Lest our meager readership begin to think that I focus exclusively on defunct bands, allow me to share a story from a few months back: I had just returned from a rocky month-long tour of the lower forty-eight. My neighbor and sometime artistic collaborator, Colin Frangos, informed me that he'd intercepted a Minneapolis band attempting to bypass the Bay Area on their way from Portland to Los Angeles and had booked them a night in San Franciso. Now, the last thing I wanted to do after 32 days of rock shows was go to a rock show, but Colin insisted that I witness this midwestern dynamo, so I dragged my rock-fatigued ass out to see The Blind Shake.

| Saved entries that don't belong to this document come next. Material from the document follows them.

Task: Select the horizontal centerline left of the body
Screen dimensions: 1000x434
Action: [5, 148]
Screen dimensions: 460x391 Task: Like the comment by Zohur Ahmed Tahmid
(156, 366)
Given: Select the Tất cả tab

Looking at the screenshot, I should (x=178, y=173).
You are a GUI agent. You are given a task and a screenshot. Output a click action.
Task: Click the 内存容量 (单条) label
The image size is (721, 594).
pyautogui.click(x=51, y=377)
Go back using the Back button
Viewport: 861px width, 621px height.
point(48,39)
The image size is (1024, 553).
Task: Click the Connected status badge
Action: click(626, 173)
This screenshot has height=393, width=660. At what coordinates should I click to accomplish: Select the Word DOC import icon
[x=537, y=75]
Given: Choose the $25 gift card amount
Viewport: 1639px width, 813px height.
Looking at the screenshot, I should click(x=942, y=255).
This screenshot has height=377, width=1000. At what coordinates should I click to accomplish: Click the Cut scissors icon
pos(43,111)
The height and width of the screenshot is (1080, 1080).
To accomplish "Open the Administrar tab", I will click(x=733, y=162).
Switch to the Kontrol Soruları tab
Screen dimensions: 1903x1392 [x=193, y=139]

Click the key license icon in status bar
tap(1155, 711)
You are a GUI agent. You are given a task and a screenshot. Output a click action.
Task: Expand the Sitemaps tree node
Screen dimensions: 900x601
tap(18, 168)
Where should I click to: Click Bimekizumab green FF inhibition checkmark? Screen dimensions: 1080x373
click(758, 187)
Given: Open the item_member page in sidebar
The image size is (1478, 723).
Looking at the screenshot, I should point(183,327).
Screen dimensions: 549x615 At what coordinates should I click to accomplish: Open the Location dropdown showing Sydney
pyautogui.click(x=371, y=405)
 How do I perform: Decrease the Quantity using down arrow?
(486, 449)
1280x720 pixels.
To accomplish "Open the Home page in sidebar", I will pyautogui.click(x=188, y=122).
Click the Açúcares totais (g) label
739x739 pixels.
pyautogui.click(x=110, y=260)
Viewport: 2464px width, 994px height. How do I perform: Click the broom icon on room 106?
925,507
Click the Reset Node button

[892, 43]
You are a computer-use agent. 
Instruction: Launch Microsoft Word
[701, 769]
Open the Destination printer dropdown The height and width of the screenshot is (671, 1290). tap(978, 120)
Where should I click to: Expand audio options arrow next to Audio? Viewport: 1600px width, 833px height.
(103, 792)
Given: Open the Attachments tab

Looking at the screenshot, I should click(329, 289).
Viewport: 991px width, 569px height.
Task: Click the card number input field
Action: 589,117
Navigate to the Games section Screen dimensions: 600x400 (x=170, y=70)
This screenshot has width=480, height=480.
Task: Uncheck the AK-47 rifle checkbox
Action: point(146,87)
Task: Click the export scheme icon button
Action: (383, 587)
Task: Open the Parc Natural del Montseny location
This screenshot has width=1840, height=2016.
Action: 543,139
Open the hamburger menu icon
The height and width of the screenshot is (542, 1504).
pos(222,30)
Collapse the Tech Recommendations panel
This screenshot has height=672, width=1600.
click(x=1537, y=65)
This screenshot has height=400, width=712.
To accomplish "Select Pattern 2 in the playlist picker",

The closely-shorn trio played a hobbled set that night -- a missing baritone guitar forced one of them to play a borrowed bass and transpose notes -- but, gear quagmires notwithstanding, The Blind Shake brought a vibe that might be best described as equal parts prehistoric and futuristic. Impressed, I walked that night with two LPs, including their 2007 release, "Carmel":
Being a self-professed purveyor of succinct band descriptions and having gone on long enough with this treatise, I will now indulge my propensity for pithiness: this record is an unholy mixture of Hammerhead, Link Wray, and Devo. This description may be shamelessly reliant upon a knowledge of American outsider rock, but, if you get my meaning, you grasp the weight of my claim.
If you don't get my meaning, I nonetheless heartily encourage you to check out The Blind Shake and, if you like what you hear, work backwards from there. After all, if you're reading this, you're probably broken -- your rock should be broken, too.